Uno sciopero nazionale delle ferrovie è stato proclamato da alcune sigle sindacali dopo la tregua olimpica chiesta dal ministro delle Infrastrutture Matteo Salvini alle associazioni di categoria. Richiesta finalizzata a consentire la chiusura dei giochi, in programma domenica prossima 22 febbraio a Verona, senza ripercussioni sulla regolarità del servizio di trasporto pubblico.
Sciopero nazionale delle ferrovie dopo la tregua Olimpica, si ferma anche il personale di macchina
Le agitazioni scatteranno alle ore 21.00 di venerdì 27 febbraio e termineranno alle ore 20.59 di sabato 28 febbraio, e riguarderanno il personale del Gruppo FS Italiane, Italo e Trenord.

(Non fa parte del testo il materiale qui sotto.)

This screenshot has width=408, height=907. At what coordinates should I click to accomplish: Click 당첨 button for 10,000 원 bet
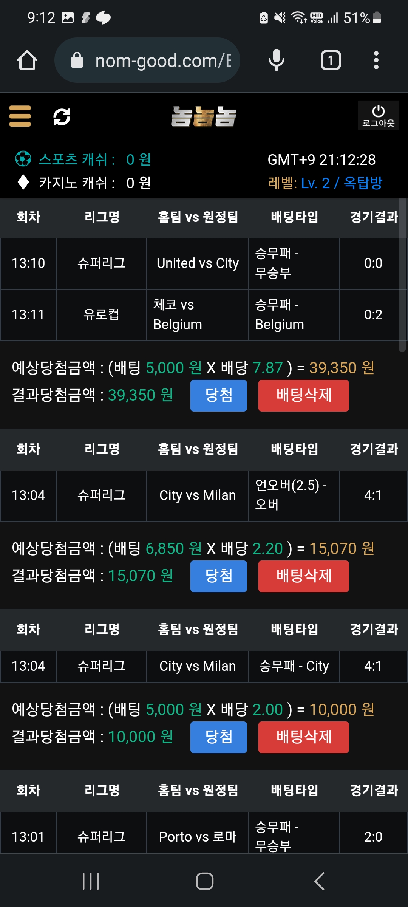pos(219,737)
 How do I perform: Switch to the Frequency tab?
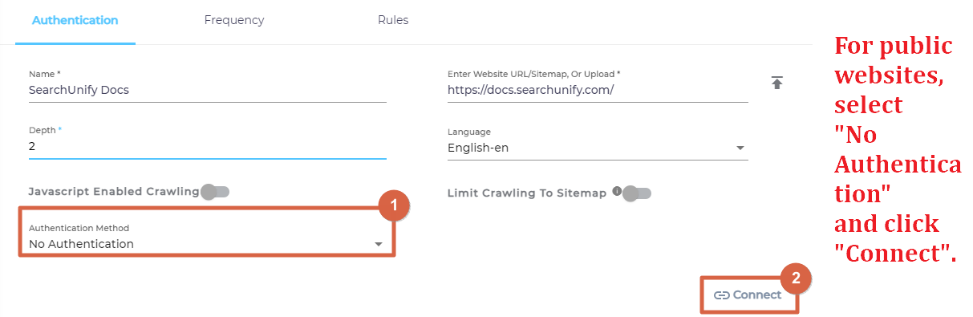234,20
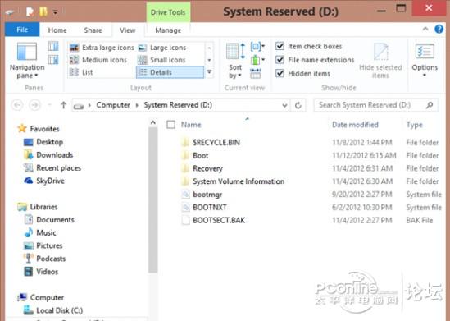Screen dimensions: 450x321
Task: Open the Help question mark icon
Action: (439, 29)
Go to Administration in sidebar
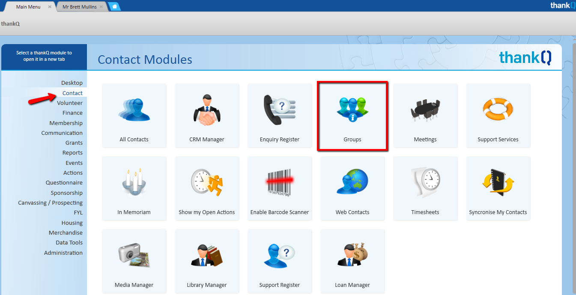 pos(63,253)
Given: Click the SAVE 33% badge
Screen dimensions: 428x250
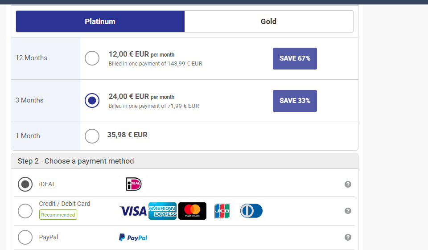Looking at the screenshot, I should [x=295, y=101].
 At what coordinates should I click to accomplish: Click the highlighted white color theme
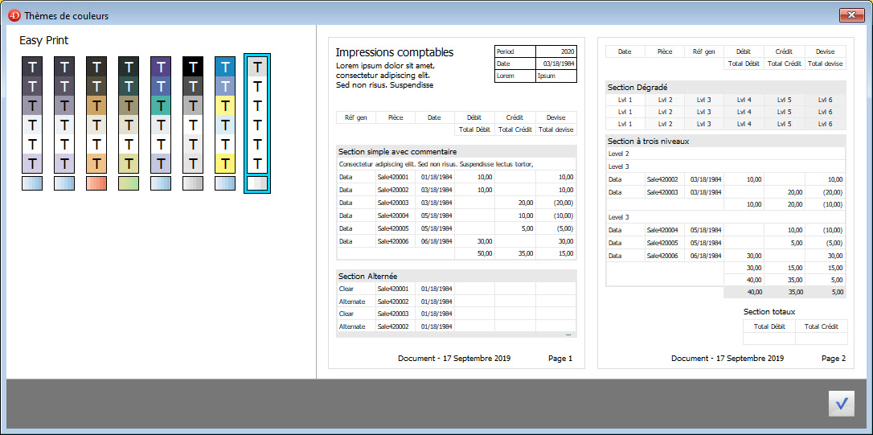click(257, 114)
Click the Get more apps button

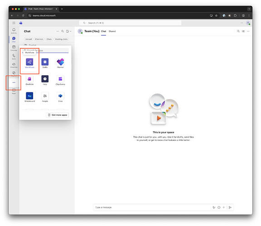click(58, 115)
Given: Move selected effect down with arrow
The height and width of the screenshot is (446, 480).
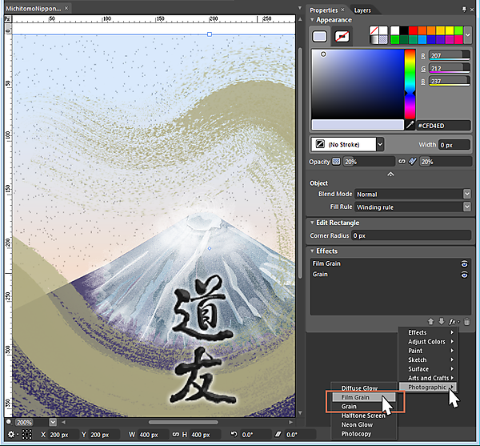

Lo sciopero è stato proclamato da diverse organizzazioni sindacali: Cub trasporti, Sgb, Usb lavoro privato (anche se ciascuna con fasce orarie diverse) con possibili effetti e modifiche al servizio, anche prima dell’inizio e dopo la sua conclusione.
Maggiori informazioni sui servizi garantiti durante l’orario della protesta sono disponibili sui canali digitali delle Imprese ferroviarie o presso il personale di assistenza clienti e le biglietterie.
L’astensione dal lavoro dovrebbe coinvolgere le imprese che svolgono attività nel settore ferroviario, del trasporto merci e, in alcune città, anche in quello del servizio di trasporto pubblico locale.
Anche l’Assemblea nazionale Pdm, e il Pdb Gruppo Fsi hanno comunicato che il personale di macchina e di bordo del Gruppo Ferrovie della Stato Italiane si dovrebbe fermare per 24 ore.